You are well on your way to becoming like Russians: more and more detached from political matters because it is not safe or pleasant... until they are sent to the frontlines.


I think a proper OpenAI vs Anthropic flame war might actually do this community some good. Let's just have it out. Avoiding violation of the x vs y technology rule seems to have resulted in a lot of pent up energy. I don't see the harm at this point if dang is saying it's over.

forgot that there is even such a policy. the differentiating feature of hn always was that comments and discussions are relatively thoughtful and civil. that's quickly getting lost.

Respectably my opinion is different. As I am reading through these comments the differences seem to be like neighboring Canadian farmers that each think next door is getting more rain than they are.

HN isn't a "science and technology" site.

I'm a huge fan of those kinds of "laws"¹. My favorite one is Conway's law². Having said that Betteridge's Law never really convinced me. As far as my gut is concerned it's just always true for one in two cases.

1: https://en.wikipedia.org/wiki/List_of_eponymous_laws

2: "[O]rganizations which design systems (in the broad sense used here) are constrained to produce designs which are copies of the communication structures of these organizations."


Betteridge’s law needs allowances for cases where the issue at hand is opinion or speculation. In this case, the non-clickbait headline would be “Germany’s Gold isn’t Safe in New York”, but the facts aren’t there to go to press with that.

Also Curds and Israelis prove that women can very well be full on soldiers.

Kurds* yes and Sweden as well. I agree, it's not like people are running around swinging broadswords, maces and war axes anymore. Anyone without a disability can run and pull a trigger or do all those technical jobs.

> Anyone without a disability can run and pull a trigger

This is very much untrue in terms of being a soldier in a high-functioning military.

Technically, you’re not wrong (at least for lighter weapons). That said, there are many more physically demanding things that are involved in doing infantry things (which is what you’re describing) other than running and pulling a trigger (and ideally hitting the target).

> or do all those technical jobs.

Depends on the job, but much more likely.

The vast majority of the jobs in the military are not infantry or infantry-type jobs, so I can see a lot more scope for drafted women who aren’t cut out for infantry doing these things.

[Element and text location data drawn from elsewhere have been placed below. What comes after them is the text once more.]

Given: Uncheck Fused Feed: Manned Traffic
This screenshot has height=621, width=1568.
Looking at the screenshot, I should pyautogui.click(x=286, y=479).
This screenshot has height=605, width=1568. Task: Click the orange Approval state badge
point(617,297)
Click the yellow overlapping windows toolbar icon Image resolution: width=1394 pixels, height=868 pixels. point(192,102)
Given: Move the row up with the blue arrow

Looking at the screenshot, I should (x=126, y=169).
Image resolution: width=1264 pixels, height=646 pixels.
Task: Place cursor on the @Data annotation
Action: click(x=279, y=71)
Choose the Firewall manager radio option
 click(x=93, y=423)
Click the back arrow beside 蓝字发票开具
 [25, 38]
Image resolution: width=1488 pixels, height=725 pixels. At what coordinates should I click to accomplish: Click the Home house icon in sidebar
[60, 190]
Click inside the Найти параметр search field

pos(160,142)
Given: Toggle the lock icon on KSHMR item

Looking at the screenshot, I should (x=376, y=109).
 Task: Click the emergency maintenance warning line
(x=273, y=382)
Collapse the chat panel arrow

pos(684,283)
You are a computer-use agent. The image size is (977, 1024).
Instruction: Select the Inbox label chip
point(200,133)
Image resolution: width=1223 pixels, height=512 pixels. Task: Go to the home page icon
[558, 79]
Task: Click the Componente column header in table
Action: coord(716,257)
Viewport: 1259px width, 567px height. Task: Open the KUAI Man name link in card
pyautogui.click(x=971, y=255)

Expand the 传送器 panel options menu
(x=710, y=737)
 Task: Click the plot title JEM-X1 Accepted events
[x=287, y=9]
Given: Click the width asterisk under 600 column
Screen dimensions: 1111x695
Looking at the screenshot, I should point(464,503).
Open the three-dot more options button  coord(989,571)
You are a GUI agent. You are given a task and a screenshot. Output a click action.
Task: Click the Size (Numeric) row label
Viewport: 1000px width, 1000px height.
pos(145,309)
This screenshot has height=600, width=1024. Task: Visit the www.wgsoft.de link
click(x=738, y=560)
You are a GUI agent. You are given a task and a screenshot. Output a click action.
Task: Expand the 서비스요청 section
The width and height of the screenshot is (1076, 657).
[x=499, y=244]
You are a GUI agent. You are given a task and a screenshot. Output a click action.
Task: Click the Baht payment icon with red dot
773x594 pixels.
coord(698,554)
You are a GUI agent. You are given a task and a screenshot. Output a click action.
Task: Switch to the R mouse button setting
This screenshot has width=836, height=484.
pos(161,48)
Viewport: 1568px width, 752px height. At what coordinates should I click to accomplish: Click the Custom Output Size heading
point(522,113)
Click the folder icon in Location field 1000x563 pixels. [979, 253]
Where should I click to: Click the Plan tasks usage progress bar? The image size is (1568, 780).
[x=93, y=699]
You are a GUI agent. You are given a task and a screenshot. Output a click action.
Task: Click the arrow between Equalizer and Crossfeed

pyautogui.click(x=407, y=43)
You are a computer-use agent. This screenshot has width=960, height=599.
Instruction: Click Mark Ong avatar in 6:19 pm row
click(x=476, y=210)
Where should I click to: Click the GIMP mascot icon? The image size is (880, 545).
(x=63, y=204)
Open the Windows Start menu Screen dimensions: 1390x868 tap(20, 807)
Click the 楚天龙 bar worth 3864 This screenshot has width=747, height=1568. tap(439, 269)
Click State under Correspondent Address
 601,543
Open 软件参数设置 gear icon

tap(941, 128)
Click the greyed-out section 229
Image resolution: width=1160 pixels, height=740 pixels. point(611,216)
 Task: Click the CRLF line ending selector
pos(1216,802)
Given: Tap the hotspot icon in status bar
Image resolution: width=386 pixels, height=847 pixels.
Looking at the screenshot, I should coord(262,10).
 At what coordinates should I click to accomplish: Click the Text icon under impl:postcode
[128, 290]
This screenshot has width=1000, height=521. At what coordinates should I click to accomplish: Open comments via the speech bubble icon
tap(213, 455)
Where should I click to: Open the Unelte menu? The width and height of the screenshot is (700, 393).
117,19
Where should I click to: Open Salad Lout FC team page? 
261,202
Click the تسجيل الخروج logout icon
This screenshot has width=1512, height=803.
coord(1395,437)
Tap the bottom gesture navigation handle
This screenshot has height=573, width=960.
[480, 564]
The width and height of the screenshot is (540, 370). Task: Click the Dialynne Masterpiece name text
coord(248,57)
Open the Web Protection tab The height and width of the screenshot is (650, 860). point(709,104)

> The vast majority of the jobs in the military are not infantry or infantry-type jobs

Exactly.


Technical jobs yes. Infantry still requires a lot of physical strength. I'd welcome anyone who has that strength to be in the infantry, but anyone who can't, male or female, should not be in the infantry, or any job that might require dragging heavy people or heavy equipment.

As it should be.

I wouldn't survive a week at the front just because of my back. But I'll happily catch a couple of bullets.


I'm surprised this news is stalling at 24 points. Everybody has to understand that even if this law isn't impacting you; this is a signal in the noise. Germany is a major part of the industrial military complex together with the US and still the 3rd largest economy in the world after US and China. This is meaningful as it sets course for war in Europe. And for Germans it means soon to be enforced limitations of civil rights. That fits right in with the surveillance crap that is being attempted to roll out in EU (which is effectively headed and controlled by Germany).


The law was the status quo from the 1950s up to 2011. This is reverting to that era, for good reasons, given the state of the world.

no, it wasn't. old law only when defense situation. new law even when no defense situation (like right now).

"When defense situation" was only from 2011 on: https://www.buzer.de/gesetz/5521/al28643-0.htm.

See also the complete version from 2008 here: https://www.bgbl.de/xaver/bgbl/text.xav?SID=&tf=xaver.compon...


the state of the world in which we keep lunging ourselves into forever wars with no end in sight?